* Written problem:
Copy the records starting at the line containing "The width and height of the screenshot is (756, 394)." and ending at the line containing "This screenshot has height=375, width=600.", substituting "Sound Mixer" for "Audio Mixer" and leaving everything else unchanged.

* Data section:
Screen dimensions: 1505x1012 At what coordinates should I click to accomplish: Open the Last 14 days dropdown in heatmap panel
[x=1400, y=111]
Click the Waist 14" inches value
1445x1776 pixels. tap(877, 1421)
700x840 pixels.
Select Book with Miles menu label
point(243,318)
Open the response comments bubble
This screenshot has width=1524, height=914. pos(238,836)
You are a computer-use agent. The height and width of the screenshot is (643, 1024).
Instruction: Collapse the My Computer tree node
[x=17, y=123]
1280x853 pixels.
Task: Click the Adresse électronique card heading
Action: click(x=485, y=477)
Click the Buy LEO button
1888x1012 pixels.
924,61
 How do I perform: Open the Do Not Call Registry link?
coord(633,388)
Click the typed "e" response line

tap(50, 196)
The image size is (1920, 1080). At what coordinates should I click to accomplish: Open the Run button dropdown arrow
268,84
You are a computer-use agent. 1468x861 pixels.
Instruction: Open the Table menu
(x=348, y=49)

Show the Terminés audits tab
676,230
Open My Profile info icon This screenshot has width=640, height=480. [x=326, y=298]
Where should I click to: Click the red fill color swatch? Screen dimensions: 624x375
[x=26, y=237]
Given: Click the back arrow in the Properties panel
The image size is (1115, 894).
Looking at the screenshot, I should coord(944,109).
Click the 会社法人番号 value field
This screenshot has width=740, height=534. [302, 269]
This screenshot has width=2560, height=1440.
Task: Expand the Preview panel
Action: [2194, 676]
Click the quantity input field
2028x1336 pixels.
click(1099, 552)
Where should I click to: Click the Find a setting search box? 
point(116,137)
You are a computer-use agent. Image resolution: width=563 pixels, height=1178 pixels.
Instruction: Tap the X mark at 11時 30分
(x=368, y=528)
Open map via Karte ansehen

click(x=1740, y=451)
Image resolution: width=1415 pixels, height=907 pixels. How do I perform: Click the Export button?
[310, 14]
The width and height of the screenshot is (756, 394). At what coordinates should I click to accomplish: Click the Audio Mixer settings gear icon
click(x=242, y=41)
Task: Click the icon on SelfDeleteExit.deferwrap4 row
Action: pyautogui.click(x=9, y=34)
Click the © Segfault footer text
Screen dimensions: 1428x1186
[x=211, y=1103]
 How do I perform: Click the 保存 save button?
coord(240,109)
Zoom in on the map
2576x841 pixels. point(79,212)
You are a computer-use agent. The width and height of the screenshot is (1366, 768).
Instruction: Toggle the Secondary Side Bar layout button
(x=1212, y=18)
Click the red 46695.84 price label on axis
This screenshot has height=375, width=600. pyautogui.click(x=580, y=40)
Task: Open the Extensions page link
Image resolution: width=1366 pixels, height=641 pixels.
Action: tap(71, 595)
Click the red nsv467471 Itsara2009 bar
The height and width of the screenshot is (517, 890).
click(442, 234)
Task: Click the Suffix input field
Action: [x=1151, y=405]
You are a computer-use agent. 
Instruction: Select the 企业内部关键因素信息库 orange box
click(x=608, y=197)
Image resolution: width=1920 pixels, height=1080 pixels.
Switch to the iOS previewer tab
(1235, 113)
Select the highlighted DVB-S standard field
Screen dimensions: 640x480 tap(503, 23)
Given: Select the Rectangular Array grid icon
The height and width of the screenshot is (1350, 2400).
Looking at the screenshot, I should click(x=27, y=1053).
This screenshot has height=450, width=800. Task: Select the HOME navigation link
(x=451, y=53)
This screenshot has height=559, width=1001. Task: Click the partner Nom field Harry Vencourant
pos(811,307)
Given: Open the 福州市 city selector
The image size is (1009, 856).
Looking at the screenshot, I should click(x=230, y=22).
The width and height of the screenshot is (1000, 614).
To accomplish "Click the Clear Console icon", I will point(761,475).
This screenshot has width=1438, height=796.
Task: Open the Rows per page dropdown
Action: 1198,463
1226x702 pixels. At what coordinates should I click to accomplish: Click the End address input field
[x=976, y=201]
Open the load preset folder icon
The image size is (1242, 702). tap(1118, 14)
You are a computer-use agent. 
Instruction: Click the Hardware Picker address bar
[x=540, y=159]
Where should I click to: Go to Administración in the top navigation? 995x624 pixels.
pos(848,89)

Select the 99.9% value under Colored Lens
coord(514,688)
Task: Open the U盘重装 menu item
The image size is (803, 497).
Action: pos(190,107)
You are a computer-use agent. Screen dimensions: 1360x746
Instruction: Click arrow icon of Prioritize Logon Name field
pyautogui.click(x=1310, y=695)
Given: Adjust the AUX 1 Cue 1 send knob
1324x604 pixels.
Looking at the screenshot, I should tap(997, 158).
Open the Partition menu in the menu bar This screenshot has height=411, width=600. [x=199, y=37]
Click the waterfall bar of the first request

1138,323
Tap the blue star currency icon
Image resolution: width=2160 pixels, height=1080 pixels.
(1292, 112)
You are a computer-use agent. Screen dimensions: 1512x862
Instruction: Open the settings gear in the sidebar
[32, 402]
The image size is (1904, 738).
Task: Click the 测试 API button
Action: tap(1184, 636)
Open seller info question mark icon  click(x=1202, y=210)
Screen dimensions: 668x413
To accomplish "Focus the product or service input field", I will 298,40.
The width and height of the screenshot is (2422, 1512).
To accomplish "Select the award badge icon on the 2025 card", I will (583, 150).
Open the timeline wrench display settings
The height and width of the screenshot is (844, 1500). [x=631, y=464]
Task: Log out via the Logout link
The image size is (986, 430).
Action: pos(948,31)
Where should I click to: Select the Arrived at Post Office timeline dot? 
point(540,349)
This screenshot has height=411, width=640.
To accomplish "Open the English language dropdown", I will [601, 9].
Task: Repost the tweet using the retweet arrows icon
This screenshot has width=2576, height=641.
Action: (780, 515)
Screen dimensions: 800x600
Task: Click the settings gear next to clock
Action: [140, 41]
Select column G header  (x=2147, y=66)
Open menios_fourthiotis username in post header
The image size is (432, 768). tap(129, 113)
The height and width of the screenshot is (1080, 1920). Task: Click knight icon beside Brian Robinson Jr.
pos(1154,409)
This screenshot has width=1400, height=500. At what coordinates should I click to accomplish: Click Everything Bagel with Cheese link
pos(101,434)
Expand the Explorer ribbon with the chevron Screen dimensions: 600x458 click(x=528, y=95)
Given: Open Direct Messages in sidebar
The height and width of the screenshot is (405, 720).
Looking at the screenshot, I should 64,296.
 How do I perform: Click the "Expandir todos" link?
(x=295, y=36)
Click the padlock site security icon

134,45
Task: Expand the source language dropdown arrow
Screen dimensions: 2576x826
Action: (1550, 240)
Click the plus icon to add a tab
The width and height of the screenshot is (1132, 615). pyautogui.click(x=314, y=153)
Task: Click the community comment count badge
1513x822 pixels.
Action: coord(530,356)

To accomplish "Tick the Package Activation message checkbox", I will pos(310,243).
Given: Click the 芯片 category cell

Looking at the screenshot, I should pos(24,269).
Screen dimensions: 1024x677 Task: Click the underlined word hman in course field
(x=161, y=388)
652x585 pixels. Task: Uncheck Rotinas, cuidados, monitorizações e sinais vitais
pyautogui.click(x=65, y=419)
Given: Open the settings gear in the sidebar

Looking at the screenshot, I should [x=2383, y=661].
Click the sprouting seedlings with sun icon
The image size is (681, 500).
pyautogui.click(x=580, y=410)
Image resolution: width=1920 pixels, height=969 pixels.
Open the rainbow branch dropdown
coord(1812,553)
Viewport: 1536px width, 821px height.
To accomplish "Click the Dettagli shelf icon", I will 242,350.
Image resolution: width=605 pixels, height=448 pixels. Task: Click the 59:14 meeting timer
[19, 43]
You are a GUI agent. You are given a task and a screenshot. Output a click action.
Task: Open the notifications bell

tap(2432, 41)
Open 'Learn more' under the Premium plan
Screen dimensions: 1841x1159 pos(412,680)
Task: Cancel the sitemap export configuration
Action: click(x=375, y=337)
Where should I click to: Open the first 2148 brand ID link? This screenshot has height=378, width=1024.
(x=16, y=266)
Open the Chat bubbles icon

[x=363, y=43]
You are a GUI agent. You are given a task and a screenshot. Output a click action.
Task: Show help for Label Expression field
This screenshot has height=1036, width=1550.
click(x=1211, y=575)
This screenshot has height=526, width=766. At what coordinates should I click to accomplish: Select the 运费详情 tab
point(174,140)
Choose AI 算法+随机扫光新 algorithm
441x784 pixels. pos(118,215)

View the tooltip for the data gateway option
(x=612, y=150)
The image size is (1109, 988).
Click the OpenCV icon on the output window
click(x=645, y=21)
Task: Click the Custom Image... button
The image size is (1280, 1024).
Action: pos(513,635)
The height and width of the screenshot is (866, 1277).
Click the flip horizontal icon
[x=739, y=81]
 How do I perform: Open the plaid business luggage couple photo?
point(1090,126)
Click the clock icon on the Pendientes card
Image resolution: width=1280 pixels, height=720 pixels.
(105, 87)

* Solution to this exercise:
The width and height of the screenshot is (756, 394). At what coordinates should I click to accomplish: Click the Sound Mixer settings gear icon
click(x=242, y=41)
Task: Click the icon on SelfDeleteExit.deferwrap4 row
Action: pyautogui.click(x=9, y=34)
Click the © Segfault footer text
Screen dimensions: 1428x1186
[x=211, y=1103]
 How do I perform: Click the 保存 save button?
coord(240,109)
Zoom in on the map
2576x841 pixels. point(79,212)
You are a computer-use agent. The width and height of the screenshot is (1366, 768).
Instruction: Toggle the Secondary Side Bar layout button
(x=1212, y=18)
Click the red 46695.84 price label on axis
This screenshot has height=375, width=600. pyautogui.click(x=580, y=40)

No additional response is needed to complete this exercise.